BioInvent International AB (OMXS: BINV) today announces IND clearance from the U.S. Food & Drug Administration (FDA) to initiate a Phase II study for BI-204. BI-204 is a human monoclonal antibody that specifically targets oxidized forms of a low-density lipoprotein (LDL) which has been linked to increased inflammatory processes leading to plaque formation in the blood vessel walls. BI-204 is being co-developed with Genentech for secondary prevention of cardiovascular events in patients with acute coronary syndrome (ACS).

The Phase II study is a multicenter, randomized, double-blind, placebo-controlled study of intravenous BI-204 in patients on standard-of-care therapy for stable atherosclerotic cardiovascular disease. Inflammation plays a critical role in the pathogenesis of atherosclerosis. The trial is designed to demonstrate a significant reduction in plaque inflammation following treatment with BI-204 as quantified by FDG-PET (¹⁸F 2-deoxyglucose positron emission tomography).
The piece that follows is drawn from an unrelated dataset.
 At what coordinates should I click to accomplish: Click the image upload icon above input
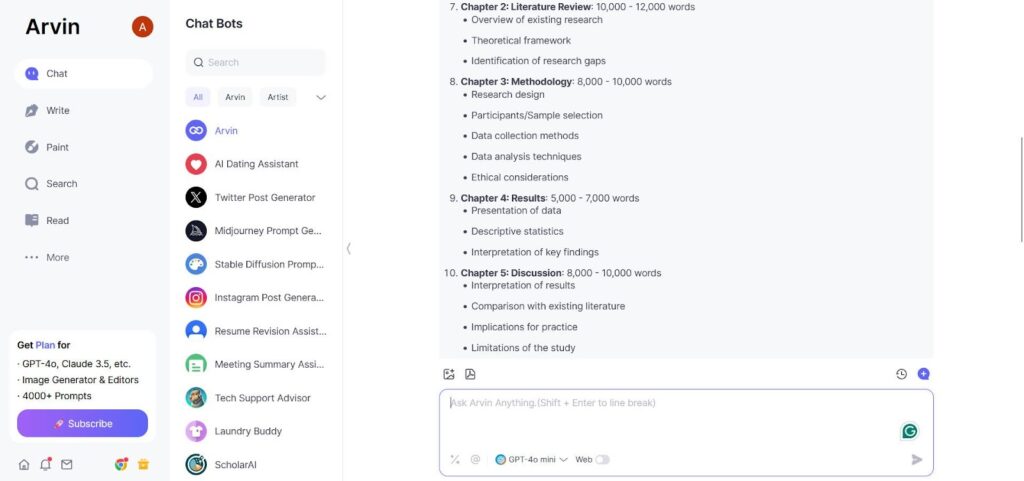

The trial will enrol 120 patients with stable coronary vascular disease in centers in the United States and Canada. The topline results of the study are expected to be reported in the first half of 2012. Additional trials are being contemplated in patients with ACS prior to commencing Phase III.
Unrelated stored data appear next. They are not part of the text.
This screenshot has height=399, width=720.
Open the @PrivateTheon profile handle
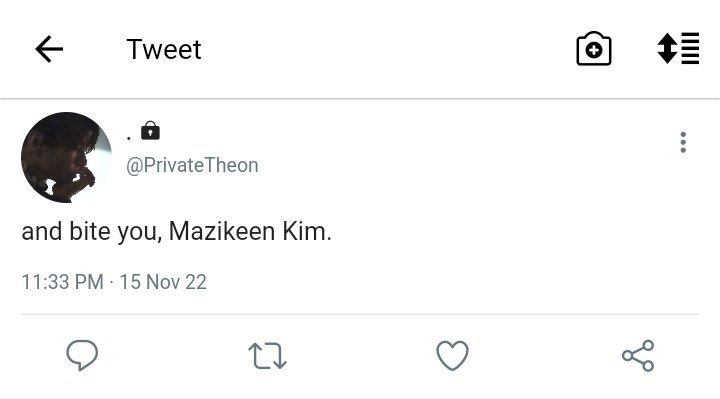192,165
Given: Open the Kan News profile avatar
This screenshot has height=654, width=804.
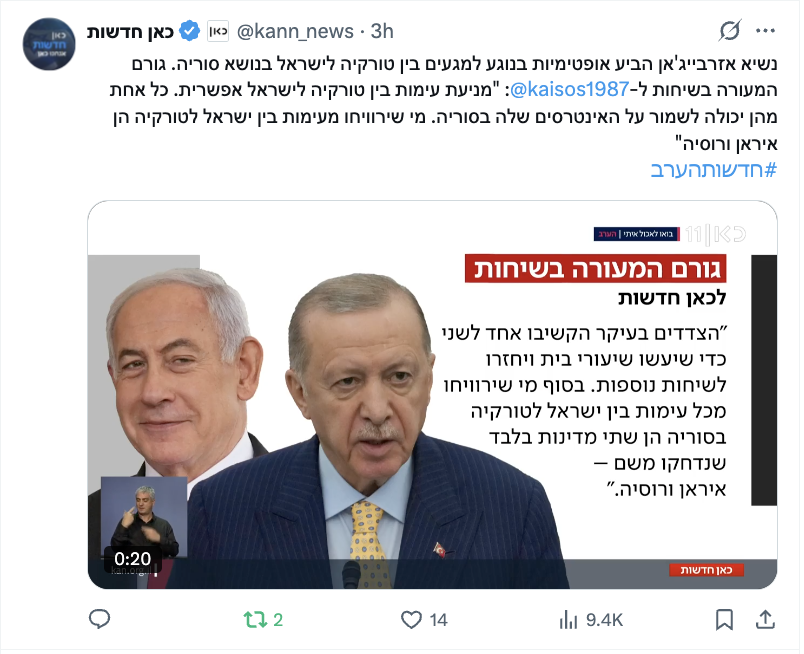Looking at the screenshot, I should tap(49, 44).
BioInvent will receive a milestone payment of $ 15 million when the first patient is dosed in the Phase II study, expected to happen by the end of the year or early first quarter next year.

A Phase I study for BI-204 was successfully completed in 2009. The study was a double-blind, within-group randomised dose-escalation trial testing both single and multiple doses of BI-204 administered either intravenously or subcutaneously. In total, 80 healthy male or female subjects with elevated levels of LDL cholesterol were included in the trial. BI-204 was well tolerated and pharmacokinetic results showed the half-life was in the expected range for fully human antibodies.
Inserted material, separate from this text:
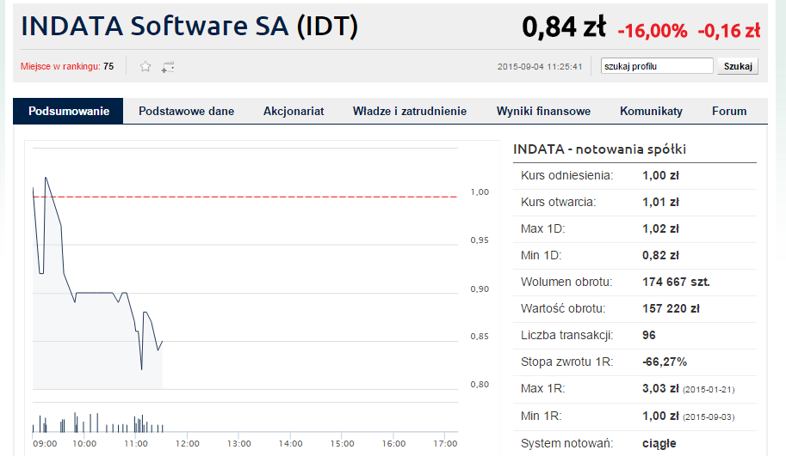Click the 0,84 zł current price

564,28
Svein Mathisen, CEO of BioInvent, commented: "Despite the development of a wide array of therapeutic interventions for coronary artery disease, including statins, this disease remains a major cause of death in the developed world and represents a significant unmet medical need. BI-204, derived from BioInvent's proprietary n-CoDeR^® antibody library, provides a novel and unique therapeutic approach potentially reducing cardiac events in high risk patients. Following successful FDA approval of the IND for our clinical program, we are optimistic for the future commercialisation of BI-204, in partnership with Genentech, which we hope will provide improved outcome for patients."